How to get on the right side of your Bedder
Don’t wake up on the wrong side of the bedder.
If I were a Disney character, I’d be Filthy – you know, the 8th dwarf in Snow White who never actually makes it onscreen because he blockades himself into his room under a pile of shit.
The majority of my life has been spent trying to keep people out of my own personal landfill site at all costs, but then I started uni, and quickly realised that the technique I’d used as a child to put off my parents’ cleaner – playing ghost noises from my computer in the hope that she’d be too afraid to open the door – wouldn’t exactly fly with my bedder. This is unsurprising. Anyone who regularly inspects the bedrooms of students will have encountered things far scarier, and probably more covered in ectoplasm, than ghosts.
For those who don’t know, ‘bedder’ is short for ‘bedmaker’, and yes, some do indeed make your bed for you. This can include changing your sheets once a week if you opt for college bedding, a decision which involves balancing an inflated sense of privilege against the indignity of a duvet which has clearly been designed so as to disguise as many stains as possible. But the role your bedder plays in your student life can involve far more than sorting your linen, emptying your bins and providing a reason not to leave uneaten food on your floor. (If you’d like another reason, I can tell you from experience that people are unlikely to find the act of stepping in a bowl of pesto courgetti you’ve left beside the bed an effective aphrodisiac).
From somebody who’s learnt the hard way, here are three tips you can follow to make sure that your relationship with your bedder doesn’t turn sour. Spoiler alert: they basically involve having some basic human decency. I know, it’s hard.
Familiarise yourself with your bedder’s routine
How often your bedder comes will depend on your college. At Trinity, for example, it’s every weekday; at John’s, three days a week, and at Newnham, never. (Don’t complain, ladies – it means that at least once a term you’re guaranteed to touch a male in college, even if he is just Henry the Hoover). Knowing when your bedder is likely to knock on your door increases the chances that both you and your room will be presentable when they arrive. In theory. However, if you’re not the sort of superhuman who bleeds Cillit Bang and owns the exact same number of hangers as clothes, you might also want to do the following, just in case…
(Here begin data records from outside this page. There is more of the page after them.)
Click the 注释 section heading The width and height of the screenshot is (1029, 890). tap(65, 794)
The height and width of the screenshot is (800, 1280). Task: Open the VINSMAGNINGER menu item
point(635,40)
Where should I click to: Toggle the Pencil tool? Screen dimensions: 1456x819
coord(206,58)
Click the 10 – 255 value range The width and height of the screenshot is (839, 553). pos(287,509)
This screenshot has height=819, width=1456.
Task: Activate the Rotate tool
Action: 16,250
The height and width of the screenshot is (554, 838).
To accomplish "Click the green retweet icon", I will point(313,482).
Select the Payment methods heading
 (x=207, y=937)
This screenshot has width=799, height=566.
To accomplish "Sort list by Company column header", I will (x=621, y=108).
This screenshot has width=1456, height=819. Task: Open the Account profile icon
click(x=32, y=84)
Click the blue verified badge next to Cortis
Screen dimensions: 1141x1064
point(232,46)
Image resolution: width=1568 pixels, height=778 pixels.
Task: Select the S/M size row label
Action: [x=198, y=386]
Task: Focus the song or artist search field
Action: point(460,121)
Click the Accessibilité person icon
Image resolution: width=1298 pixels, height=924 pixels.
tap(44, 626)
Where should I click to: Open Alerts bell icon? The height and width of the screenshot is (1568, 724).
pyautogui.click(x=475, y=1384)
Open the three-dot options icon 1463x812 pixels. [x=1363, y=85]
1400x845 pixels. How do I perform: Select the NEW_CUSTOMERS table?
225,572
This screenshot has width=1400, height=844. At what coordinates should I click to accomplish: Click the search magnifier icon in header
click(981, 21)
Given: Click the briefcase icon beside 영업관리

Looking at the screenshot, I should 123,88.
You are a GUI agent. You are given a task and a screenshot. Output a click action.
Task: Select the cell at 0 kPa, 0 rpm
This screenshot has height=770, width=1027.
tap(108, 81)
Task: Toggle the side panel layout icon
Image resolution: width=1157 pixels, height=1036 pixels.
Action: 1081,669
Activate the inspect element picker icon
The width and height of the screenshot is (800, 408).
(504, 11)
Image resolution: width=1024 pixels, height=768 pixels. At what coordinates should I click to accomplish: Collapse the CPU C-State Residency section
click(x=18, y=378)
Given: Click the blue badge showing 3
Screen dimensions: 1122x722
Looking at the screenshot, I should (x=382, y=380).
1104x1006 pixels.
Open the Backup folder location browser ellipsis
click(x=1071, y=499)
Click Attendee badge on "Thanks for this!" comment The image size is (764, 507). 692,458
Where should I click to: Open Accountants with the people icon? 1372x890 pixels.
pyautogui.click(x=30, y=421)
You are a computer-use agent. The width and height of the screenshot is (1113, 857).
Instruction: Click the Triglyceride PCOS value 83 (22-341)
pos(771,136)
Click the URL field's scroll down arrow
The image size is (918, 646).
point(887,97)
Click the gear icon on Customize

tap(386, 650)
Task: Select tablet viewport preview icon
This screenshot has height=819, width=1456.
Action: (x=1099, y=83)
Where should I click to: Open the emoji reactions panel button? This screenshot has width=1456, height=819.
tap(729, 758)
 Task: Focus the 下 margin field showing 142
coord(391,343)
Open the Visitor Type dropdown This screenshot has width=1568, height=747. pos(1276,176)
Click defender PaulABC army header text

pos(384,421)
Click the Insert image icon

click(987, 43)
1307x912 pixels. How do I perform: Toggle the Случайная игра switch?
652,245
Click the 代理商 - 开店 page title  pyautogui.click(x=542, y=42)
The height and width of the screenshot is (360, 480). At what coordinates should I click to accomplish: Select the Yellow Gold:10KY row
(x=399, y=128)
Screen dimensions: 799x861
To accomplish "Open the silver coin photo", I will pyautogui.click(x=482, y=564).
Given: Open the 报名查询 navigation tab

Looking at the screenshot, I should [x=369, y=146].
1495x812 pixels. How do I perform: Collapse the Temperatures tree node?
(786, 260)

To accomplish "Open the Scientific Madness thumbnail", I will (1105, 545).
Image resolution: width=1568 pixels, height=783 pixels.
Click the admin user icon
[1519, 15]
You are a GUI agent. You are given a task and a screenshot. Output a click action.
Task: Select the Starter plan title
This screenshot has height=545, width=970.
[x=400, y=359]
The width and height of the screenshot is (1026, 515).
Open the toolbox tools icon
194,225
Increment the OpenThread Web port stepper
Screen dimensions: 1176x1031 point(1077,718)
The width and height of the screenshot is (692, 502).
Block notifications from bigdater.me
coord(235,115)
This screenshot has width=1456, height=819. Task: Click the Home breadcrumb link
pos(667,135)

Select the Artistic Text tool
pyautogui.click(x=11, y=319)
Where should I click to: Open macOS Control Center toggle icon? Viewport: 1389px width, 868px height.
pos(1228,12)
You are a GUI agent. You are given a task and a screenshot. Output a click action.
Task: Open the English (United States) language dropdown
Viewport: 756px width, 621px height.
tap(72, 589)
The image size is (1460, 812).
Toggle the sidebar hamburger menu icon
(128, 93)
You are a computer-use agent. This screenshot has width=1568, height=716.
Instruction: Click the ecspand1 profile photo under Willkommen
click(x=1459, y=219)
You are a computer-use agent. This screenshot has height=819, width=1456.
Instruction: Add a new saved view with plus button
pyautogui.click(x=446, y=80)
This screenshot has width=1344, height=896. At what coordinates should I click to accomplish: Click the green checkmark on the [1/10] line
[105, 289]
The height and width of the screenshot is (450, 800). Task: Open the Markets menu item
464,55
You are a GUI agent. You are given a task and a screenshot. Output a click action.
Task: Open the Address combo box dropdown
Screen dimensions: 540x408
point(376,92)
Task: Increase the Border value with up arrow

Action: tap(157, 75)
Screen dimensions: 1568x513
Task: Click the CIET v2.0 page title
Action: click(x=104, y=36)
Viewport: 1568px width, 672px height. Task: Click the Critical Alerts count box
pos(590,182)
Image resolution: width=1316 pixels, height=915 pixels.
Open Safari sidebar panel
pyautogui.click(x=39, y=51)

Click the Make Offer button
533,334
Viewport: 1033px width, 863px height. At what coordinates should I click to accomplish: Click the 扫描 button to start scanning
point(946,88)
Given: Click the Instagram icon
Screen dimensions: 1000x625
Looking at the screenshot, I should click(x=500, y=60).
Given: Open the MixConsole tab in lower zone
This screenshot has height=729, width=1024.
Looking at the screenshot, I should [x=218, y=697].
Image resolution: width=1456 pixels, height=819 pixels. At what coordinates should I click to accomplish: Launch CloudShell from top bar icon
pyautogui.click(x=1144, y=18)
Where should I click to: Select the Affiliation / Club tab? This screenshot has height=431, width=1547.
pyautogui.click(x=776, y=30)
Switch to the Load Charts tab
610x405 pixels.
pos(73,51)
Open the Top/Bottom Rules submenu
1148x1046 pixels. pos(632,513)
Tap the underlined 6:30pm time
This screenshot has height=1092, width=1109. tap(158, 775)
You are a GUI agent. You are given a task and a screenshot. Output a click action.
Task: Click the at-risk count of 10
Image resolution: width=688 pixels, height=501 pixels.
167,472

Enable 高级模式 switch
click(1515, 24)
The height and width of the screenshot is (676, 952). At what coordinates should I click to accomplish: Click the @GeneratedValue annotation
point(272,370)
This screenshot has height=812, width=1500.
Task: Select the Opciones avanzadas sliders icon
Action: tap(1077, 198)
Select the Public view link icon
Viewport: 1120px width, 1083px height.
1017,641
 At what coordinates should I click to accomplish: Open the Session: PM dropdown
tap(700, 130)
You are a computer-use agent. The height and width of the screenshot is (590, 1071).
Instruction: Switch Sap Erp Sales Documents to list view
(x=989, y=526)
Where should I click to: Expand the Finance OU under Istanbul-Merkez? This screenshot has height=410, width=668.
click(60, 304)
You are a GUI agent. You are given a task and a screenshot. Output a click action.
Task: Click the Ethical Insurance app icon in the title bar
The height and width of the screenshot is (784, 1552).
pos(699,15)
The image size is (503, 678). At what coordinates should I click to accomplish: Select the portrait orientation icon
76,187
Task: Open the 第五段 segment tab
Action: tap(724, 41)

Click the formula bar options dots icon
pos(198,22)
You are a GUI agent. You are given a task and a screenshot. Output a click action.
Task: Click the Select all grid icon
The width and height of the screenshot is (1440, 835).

Identify an emergency hiding place
Tragic but true: no matter how many times you go to Sunday Life and realise that Schopenhauer was actually talking about the club when he said that “life is a constant process of dying”, you will still find yourself there every week, valiantly chugging a rainbow of VKs. If you make it to your Monday 9am, you’re a better person than I am (or maybe you’re just a Natsci). I’ve lost count of the number of mornings I’ve partially regained consciousness to the sound of my bedder outside my door and the sight of a room not yet recovered from last night’s pres, on top of a weekend of unmonitored mess. The albeit short-term* solution? Bundle the debris under the bed, into the wardrobe, or out of the window. If you’re lucky enough to have an en suite, shove it all in there. This is doubly effective as you can then lock the door, turn on the shower and hide alongside it.
*guaranteed to become long-term.
Chatting to your bedder is vital in showing them that you’re more than just a messy room; you’re a total mess, full-stop. While most of us see uni as a chance to reinvent ourselves, and will do anything – at least in the first few weeks of term – to convince our supervisors and anyone we’ve conned into being our friend that we’ve got things sorted, bedders are not so easy to fool. After all, they’ve witnessed the aftermath of one too many all-nighters and can see that your laundry pile is fast overtaking the Empire State Building in height. While pastoral care isn’t in their job description, it’s reassuring to know that they’ll offer sympathy rather than an essay extension if they find out you’ve made yourself ill.
Embrace the fact that your bedder is one of the few people at Cambridge who doesn’t know or mind about your academic performance.